Make your reply a word-for-word repeat of the records.
=-=-=-=-=
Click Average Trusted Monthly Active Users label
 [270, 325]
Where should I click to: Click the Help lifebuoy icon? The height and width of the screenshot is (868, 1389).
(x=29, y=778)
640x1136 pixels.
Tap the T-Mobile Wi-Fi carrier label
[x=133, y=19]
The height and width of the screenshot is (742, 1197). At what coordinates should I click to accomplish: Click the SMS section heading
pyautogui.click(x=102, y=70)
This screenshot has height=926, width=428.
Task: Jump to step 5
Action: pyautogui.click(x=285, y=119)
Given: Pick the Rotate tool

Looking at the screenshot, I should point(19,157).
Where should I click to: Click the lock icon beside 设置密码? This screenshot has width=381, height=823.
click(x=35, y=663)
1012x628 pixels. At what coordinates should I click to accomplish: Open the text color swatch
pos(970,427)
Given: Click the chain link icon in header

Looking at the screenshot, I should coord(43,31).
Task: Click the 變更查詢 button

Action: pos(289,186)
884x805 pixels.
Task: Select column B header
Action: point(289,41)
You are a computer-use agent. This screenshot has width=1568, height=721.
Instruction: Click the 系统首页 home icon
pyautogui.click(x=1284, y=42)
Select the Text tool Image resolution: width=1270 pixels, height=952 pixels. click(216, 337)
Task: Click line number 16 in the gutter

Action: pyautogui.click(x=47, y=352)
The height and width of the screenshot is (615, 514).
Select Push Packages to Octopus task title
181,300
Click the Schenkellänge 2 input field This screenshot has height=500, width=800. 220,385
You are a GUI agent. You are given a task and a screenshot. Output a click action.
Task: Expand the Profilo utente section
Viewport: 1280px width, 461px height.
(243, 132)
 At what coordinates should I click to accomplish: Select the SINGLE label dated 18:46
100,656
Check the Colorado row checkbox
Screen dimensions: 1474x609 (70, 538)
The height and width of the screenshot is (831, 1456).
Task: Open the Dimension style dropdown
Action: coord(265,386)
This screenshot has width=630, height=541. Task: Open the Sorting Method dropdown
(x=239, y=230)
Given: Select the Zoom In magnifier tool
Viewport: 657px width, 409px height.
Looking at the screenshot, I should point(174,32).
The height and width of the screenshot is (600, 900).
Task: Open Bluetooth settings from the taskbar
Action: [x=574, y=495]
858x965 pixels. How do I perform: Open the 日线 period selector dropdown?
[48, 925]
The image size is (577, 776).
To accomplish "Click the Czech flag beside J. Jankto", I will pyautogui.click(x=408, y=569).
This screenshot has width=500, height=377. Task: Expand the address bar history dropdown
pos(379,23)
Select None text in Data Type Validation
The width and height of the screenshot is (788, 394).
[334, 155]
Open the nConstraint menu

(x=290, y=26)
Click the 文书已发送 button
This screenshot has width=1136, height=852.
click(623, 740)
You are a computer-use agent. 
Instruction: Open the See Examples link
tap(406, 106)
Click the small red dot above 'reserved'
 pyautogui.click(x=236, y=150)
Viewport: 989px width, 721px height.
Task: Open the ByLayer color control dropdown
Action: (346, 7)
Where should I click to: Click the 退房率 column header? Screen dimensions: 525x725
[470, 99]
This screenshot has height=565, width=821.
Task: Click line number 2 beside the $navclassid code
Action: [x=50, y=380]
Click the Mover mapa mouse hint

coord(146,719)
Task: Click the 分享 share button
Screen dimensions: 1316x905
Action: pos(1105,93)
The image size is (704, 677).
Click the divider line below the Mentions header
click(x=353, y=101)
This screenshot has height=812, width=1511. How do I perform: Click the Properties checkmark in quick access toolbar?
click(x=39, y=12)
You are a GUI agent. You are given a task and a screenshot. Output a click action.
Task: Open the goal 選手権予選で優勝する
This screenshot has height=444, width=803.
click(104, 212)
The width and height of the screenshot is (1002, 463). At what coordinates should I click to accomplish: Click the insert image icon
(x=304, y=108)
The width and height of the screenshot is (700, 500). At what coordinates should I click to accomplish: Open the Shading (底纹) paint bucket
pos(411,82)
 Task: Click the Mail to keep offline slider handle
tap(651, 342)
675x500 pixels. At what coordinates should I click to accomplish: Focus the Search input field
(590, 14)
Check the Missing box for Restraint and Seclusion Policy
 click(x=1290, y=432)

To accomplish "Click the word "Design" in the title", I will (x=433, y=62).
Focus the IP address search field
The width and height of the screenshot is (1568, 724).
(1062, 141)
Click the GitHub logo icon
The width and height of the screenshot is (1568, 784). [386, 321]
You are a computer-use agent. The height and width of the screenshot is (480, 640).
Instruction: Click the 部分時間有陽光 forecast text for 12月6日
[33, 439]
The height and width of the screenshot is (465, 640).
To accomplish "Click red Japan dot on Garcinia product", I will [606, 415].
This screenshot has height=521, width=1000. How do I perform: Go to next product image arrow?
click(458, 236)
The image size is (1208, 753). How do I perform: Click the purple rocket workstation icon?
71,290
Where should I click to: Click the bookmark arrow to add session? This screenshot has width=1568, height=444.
=-=-=-=-=
EXERCISE OUTPUT:
Click Average Trusted Monthly Active Users label
 [270, 325]
Where should I click to: Click the Help lifebuoy icon? The height and width of the screenshot is (868, 1389).
(x=29, y=778)
640x1136 pixels.
Tap the T-Mobile Wi-Fi carrier label
[x=133, y=19]
The height and width of the screenshot is (742, 1197). At what coordinates should I click to accomplish: Click the SMS section heading
pyautogui.click(x=102, y=70)
This screenshot has height=926, width=428.
Task: Jump to step 5
Action: pyautogui.click(x=285, y=119)
Given: Pick the Rotate tool

Looking at the screenshot, I should point(19,157).
Where should I click to: Click the lock icon beside 设置密码? This screenshot has width=381, height=823.
click(x=35, y=663)
1012x628 pixels. At what coordinates should I click to accomplish: Open the text color swatch
pos(970,427)
Given: Click the chain link icon in header

Looking at the screenshot, I should coord(43,31).
Task: Click the 變更查詢 button

Action: pos(289,186)
884x805 pixels.
Task: Select column B header
Action: point(289,41)
You are a computer-use agent. This screenshot has width=1568, height=721.
Instruction: Click the 系统首页 home icon
pyautogui.click(x=1284, y=42)
Select the Text tool Image resolution: width=1270 pixels, height=952 pixels. click(216, 337)
Task: Click line number 16 in the gutter

Action: pyautogui.click(x=47, y=352)
The height and width of the screenshot is (615, 514).
Select Push Packages to Octopus task title
181,300
Click the Schenkellänge 2 input field This screenshot has height=500, width=800. 220,385
You are a GUI agent. You are given a task and a screenshot. Output a click action.
Task: Expand the Profilo utente section
Viewport: 1280px width, 461px height.
(243, 132)
 At what coordinates should I click to accomplish: Select the SINGLE label dated 18:46
100,656
Check the Colorado row checkbox
Screen dimensions: 1474x609 (70, 538)
The height and width of the screenshot is (831, 1456).
Task: Open the Dimension style dropdown
Action: coord(265,386)
This screenshot has width=630, height=541. Task: Open the Sorting Method dropdown
(x=239, y=230)
Given: Select the Zoom In magnifier tool
Viewport: 657px width, 409px height.
Looking at the screenshot, I should point(174,32).
The height and width of the screenshot is (600, 900).
Task: Open Bluetooth settings from the taskbar
Action: [x=574, y=495]
858x965 pixels. How do I perform: Open the 日线 period selector dropdown?
[48, 925]
The image size is (577, 776).
To accomplish "Click the Czech flag beside J. Jankto", I will pyautogui.click(x=408, y=569).
This screenshot has width=500, height=377. Task: Expand the address bar history dropdown
pos(379,23)
Select None text in Data Type Validation
The width and height of the screenshot is (788, 394).
[334, 155]
Open the nConstraint menu

(x=290, y=26)
Click the 文书已发送 button
This screenshot has width=1136, height=852.
click(623, 740)
You are a computer-use agent. 
Instruction: Open the See Examples link
tap(406, 106)
Click the small red dot above 'reserved'
 pyautogui.click(x=236, y=150)
Viewport: 989px width, 721px height.
Task: Open the ByLayer color control dropdown
Action: (346, 7)
Where should I click to: Click the 退房率 column header? Screen dimensions: 525x725
[470, 99]
This screenshot has height=565, width=821.
Task: Click line number 2 beside the $navclassid code
Action: [x=50, y=380]
Click the Mover mapa mouse hint

coord(146,719)
Task: Click the 分享 share button
Screen dimensions: 1316x905
Action: pos(1105,93)
The image size is (704, 677).
Click the divider line below the Mentions header
click(x=353, y=101)
This screenshot has height=812, width=1511. How do I perform: Click the Properties checkmark in quick access toolbar?
click(x=39, y=12)
You are a GUI agent. You are given a task and a screenshot. Output a click action.
Task: Open the goal 選手権予選で優勝する
This screenshot has height=444, width=803.
click(104, 212)
The width and height of the screenshot is (1002, 463). At what coordinates should I click to accomplish: Click the insert image icon
(x=304, y=108)
The width and height of the screenshot is (700, 500). At what coordinates should I click to accomplish: Open the Shading (底纹) paint bucket
pos(411,82)
 Task: Click the Mail to keep offline slider handle
tap(651, 342)
675x500 pixels. At what coordinates should I click to accomplish: Focus the Search input field
(590, 14)
Check the Missing box for Restraint and Seclusion Policy
 click(x=1290, y=432)

To accomplish "Click the word "Design" in the title", I will (x=433, y=62).
Focus the IP address search field
The width and height of the screenshot is (1568, 724).
(1062, 141)
Click the GitHub logo icon
The width and height of the screenshot is (1568, 784). [386, 321]
You are a computer-use agent. The height and width of the screenshot is (480, 640).
Instruction: Click the 部分時間有陽光 forecast text for 12月6日
[33, 439]
The height and width of the screenshot is (465, 640).
To accomplish "Click red Japan dot on Garcinia product", I will [606, 415].
This screenshot has height=521, width=1000. How do I perform: Go to next product image arrow?
click(458, 236)
The image size is (1208, 753). How do I perform: Click the purple rocket workstation icon?
71,290
Where should I click to: Click the bookmark arrow to add session? This screenshot has width=1568, height=444.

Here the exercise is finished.